子供たちは丈の長いTシャツを着せられ、脚の間で裾を軽く縛られている。また駄目にならなければいいが。床の上に座り込んでテンプラとじゃれ合っている秋斗とこちらの足元に寄ってきた美冬を順に見遣ってから、
「用件はわかった。なんでも好きなものを持って行ってくれ――ただ、すまないがあと十五分ばかりここにいてくれないか」
「どうしてですか?」 アルカードは秋斗と美冬を見下ろして、
「この子たちを保護する前に、傘を風に飛ばされたらしくてな。それを探してやるって約束したんだ」 俺が戻ってくるまでの間、この子たちがふたりだけにならない様に様子を見ていてやってほしい――そう続けると、パオラは形のいい眉をひそめた。
「十五分で探し出せるんですか?」
「たぶんもっと早い――俺の探し方は、人間とは違うからな。幸い雨のおかげで湿度が高いから、五分もかからないだろう」
その言葉でアルカードがどうやって捜索するつもりなのか見当がついたのだろう、パオラは小さくうなずいた。
「わかりました。でもとりあえず、着替えてきてもいいですか? フィオとリディアも待たせすぎてますし」
「ああ、もちろんかまわない」
出ていくパオラを見送り、びしょびしょになった絨毯を見遣って溜め息をつく。自然乾燥に任せるとカビが生えることがあるのでとりあえず新聞でも敷いておこうと考えて、アルカードはそれまで腰かけていたソファの肘掛けから立ち上がった。
そう、それと子供たちの服を浴室乾燥機で乾かしておかなければならないだろう。すぐに動かしたら衣服と下着類とで二度動かさなければならないから、実際に動かす必要は無い――それは下着の洗濯が終わったあとか、終わる直前にでもやればいい。
でもとりあえずは、ハンガーにかけて干す用意くらいはしておいてもいいだろう。
*
轟――!
無いなら――そろそろ殺すぞ。
そう告げた次の瞬間、アルカードの総身から放射された凄まじい圧力に、デルチャは小さく息を呑んだ。
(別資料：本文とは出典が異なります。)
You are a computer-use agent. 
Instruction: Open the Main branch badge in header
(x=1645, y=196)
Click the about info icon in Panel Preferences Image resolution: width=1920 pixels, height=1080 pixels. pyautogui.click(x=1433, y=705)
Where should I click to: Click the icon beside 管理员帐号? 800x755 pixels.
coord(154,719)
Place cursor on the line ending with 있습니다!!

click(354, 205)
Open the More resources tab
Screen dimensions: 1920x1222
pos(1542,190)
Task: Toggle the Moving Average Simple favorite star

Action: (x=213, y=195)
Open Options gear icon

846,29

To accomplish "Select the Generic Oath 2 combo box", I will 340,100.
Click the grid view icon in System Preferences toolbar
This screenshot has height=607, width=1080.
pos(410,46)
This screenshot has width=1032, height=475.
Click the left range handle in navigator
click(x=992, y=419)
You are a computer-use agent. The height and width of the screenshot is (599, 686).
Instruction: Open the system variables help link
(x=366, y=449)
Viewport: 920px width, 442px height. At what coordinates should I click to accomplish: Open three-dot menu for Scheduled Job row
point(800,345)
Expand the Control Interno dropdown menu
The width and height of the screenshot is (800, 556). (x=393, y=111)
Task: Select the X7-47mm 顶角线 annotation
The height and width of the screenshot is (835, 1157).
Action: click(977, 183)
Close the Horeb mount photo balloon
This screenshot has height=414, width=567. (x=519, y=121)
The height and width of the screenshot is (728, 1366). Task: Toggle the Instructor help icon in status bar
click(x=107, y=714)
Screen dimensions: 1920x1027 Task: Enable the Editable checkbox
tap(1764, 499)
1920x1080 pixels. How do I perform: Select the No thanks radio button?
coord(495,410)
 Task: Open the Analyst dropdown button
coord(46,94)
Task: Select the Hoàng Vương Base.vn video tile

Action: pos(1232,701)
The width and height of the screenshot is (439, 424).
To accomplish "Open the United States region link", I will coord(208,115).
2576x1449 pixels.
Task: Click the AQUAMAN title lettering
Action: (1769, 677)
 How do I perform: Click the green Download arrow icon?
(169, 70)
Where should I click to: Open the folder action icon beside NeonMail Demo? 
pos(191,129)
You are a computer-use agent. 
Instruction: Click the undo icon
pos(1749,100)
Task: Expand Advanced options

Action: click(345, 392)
殺意が物理的圧力を伴って押し寄せてきたとでも表現すればいいのか、もしその殺意が自分に指向していればその圧力だけで息の根を止められてしまいそうなほどの、大きな壁の様な殺気が肌を粟立たせる。
「オ……オォオアオオオォォオォッ!」
その殺気を受けて――蜘蛛が轟咆をあげた。
びきびきと音を立ててその巨体がさらに膨張し、それに応じて周囲の石畳が、薙ぎ倒された手水屋が、そこからあふれ出した手水が、へし折られた招霊木が、叩き潰された狛犬が、まるで常温環境下に放置されたドライアイスが煙を発して解けていくかの様に金銀の粒子を撒き散らしながら消滅し、その粒子が蜘蛛の体に流れ込んでゆく。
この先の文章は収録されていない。